Collected data entries:
== Segment start ==
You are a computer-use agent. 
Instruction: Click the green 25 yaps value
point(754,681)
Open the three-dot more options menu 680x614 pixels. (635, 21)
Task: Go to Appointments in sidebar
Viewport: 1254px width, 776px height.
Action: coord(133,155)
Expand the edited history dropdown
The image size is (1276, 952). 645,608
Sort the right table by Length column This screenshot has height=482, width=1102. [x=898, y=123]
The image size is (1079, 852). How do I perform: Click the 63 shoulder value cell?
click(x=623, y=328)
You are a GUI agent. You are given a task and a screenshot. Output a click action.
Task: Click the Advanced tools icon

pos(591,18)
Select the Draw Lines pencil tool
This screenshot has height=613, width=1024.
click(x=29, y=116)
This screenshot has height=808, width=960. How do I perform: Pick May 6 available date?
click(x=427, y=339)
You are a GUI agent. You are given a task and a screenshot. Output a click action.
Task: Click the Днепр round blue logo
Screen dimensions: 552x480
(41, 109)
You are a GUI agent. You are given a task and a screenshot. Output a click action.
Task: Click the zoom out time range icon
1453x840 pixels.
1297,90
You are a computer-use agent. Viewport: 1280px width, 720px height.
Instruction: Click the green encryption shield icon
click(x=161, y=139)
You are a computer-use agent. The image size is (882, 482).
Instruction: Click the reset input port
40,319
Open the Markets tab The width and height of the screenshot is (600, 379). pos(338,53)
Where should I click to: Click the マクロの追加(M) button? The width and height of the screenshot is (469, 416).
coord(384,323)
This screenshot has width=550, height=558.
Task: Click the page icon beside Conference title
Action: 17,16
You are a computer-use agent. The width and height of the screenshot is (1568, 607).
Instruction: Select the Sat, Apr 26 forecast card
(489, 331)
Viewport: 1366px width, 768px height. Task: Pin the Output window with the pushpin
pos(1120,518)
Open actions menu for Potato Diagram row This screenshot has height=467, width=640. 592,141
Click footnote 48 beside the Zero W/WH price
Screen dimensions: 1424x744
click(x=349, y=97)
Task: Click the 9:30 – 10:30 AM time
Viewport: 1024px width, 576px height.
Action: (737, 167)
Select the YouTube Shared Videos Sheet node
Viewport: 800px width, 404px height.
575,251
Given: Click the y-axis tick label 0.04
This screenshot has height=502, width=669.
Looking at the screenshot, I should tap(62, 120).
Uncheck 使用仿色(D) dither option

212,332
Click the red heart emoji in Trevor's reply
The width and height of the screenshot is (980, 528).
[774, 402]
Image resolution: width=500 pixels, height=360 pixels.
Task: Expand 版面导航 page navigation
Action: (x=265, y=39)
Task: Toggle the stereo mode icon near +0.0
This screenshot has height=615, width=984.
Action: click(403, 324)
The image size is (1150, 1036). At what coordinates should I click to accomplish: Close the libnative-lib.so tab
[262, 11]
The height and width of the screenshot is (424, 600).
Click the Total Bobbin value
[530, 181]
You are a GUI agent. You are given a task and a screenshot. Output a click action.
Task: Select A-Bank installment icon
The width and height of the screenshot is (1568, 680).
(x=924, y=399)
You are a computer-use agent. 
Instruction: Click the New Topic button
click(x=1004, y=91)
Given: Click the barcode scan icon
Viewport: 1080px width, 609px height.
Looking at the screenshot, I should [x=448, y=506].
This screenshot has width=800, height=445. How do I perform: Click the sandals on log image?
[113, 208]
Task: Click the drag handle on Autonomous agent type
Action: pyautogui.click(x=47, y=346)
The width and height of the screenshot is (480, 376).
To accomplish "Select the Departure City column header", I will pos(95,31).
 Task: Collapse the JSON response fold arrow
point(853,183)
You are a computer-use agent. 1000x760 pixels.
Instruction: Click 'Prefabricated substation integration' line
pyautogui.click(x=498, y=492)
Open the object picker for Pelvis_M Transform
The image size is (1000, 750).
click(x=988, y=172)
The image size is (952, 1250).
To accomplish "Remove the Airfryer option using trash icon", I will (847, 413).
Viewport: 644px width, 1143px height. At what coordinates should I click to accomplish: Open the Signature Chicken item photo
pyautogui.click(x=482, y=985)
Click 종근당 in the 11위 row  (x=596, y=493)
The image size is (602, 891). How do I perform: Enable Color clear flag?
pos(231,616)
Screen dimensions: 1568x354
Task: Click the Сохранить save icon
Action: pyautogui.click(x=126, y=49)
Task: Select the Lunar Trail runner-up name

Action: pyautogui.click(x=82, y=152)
== Segment end ==
→ Work required
Lines with "time": return each one from the data above.

→ Task response
Task: Click the zoom out time range icon
Task: Click the 9:30 – 10:30 AM time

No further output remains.